Meta (Facebook) Experimental Robyn is a novel tool used to measure the impact of paid media on target variables (such as revenue, bookings, visits or conversions.)
This repository provides some tools to perform your own testing of the Robyn technology.
The concept is to provide data sets with known variable relationships. Given these data sets one can:
- Evaluate whether Robyn (or any MMM technology) correctly identifies the known relationships, and
- Whether the technology reaches false conclusions.
An alternative technology we have used is VAR: Vector Autoregression. These data sets may also be useful in evaluating VAR measurement of paid media variables.
Here we have provided:
- Source code used to generate the data sets (ipynb files for ipython Jupyter notebooks).

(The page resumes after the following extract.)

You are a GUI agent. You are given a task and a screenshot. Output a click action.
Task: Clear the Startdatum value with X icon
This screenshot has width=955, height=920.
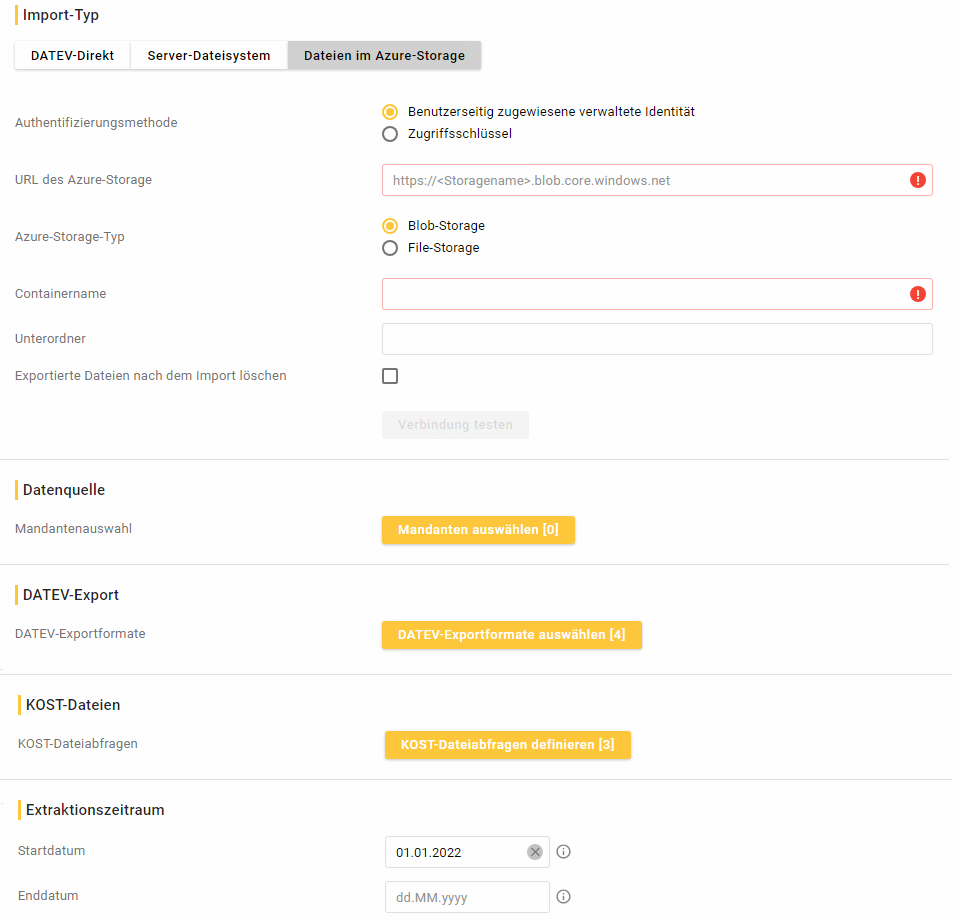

- In some cases, the actual data sets
- Sample code which can be used to run Robyn and use these data sets
For Robyn
The purpose of these data sets are to support insights and analyses. Select analyses we have performed are included in this repo:
- Calibration - How Robyn calibration performs and is reported
- Robyn Effect Ratio Detection - How Robyn performs when average effects are unequal
- Response Modeling: Diminishing Returns - How Robyn performs with paid media variables with diminishing returns
- Geometric Adstock - How Robyn Geometric Adstock performs with marketing with carryover effects
- Budget Allocation - How Robyn performs budget allocation for paid media variables with diminishing returns
The data sets created by these two files are in the data directory so users do not have to recreate:
- robyn_toy_data_1paidvar_600000err.csv: one paid media variable is the only driver for bookings
- robyn_toy_data_2paidvar_balanced_600000err.csv: two paid media each with identical effect and similar spend levels
- robyn_toy_data_2paidvar_bal_effratio_600000err.csv: two paid media with uneven effect (3:1 ratio) but similar spend levels
- robyn_toy_data_2paidvar_bal_eff2ratio_600000err.csv: two paid media with uneven effect (2:1 ratio) but similar spend levels
- robyn_toy_data_2paidvar_bal_eff2ratio_dimret_600000err.csv: two paid media with uneven effect and diminishing returns for fb variable
- robyn_toy_data_2paidvar_bal_eff2ratio_dimret_carry_600000err.csv: two paid media, uneven effect, dim returns for fb, carryover returns for tv
We expect to retire use of this data set:
- robyn_toy_data_2paidvar_imbalanced_600000err.csv: originally the 2 paid variable data set, but vastly unequal spend is not consistent with typical MMM ground truth or Robyn's approach.
These scripts can be reviewed to understand how the data sets were created and some summary statistics.
- MMMToyDataSetOnePaidVar.ipynb: creates data set with one paid variable
- MMMToyDataSetTwoPaidVarBalancedSpend.ipynb: created data set with two paid variables, balanced spend and effect
- MMMToyDataSetTwoPaidVarBalSpendEffectRatio.ipynb: creates data set two paid variables, balanced spend but imbalandced and known effect (3:1)
- MMMToyDataSetTwoPaidVarBalSpendEffect2Ratio.ipynb: creates data set two paid variables, balanced spend but imbalandced and known effect (2:1)
- MMMToyDataSetTwoPaidVarBalSpendEffect2RatioDimRet.ipynb: creates data set two paid variables, balanced spend and diminishing return for one variable
Expect to retire:
- MMMToyDataSetTwoPaidVarImbalancedSpend.ipynb:
Additionally we have put in the data directory a data set which was used in early experimentation, and differs primarily because a different number of random draws occurred:
- robyn_toy_data_600000.csv
The example data script:
- robyn_toy_script.R: script to execute using a toy data set
A certain amount of configuration is required, such as working directory, number of cores, nevergrad environment, etc. We presume the user is familiar with the Robyn getting started and demo script upon which this is based.
Additionally, some further configuration may be required as one runs various experiments in R.
Note: our local Vistaprint version of Robyn has an argument "unconstrained_intercept" which allows Robyn to have negative intercepts. We believe this is critical for equation fitting. If you are using a version of Robyn which does not support this argument you will have to comment out this one line.
Although very similar, for documentation reasons we are going to push up scripts actually used. These should be fairly self-explanatory from naming.
- robyn_two_var_fb_only.R: two variable, balanced, only FB variable considered as driver
- robyn_two_var_tv_fb_calibration.R: two variable code for TV and FB with optional calibration
This section is a bit less developed, as we are not currently working on this code. We expect to revisit shortly.
- PoisonToy.ipynb was created for VAR in order to determine how it would measure the impact of poison
The concept was that we had a variable which was good (food) and one which was occasional and bad (poison), and we wanted to identify whether VAR (or BigVAR) would correctly evaluate the impact of both food and poison on the outcome variable (health).
The data sets created by this are not in the data directory due to the size of some.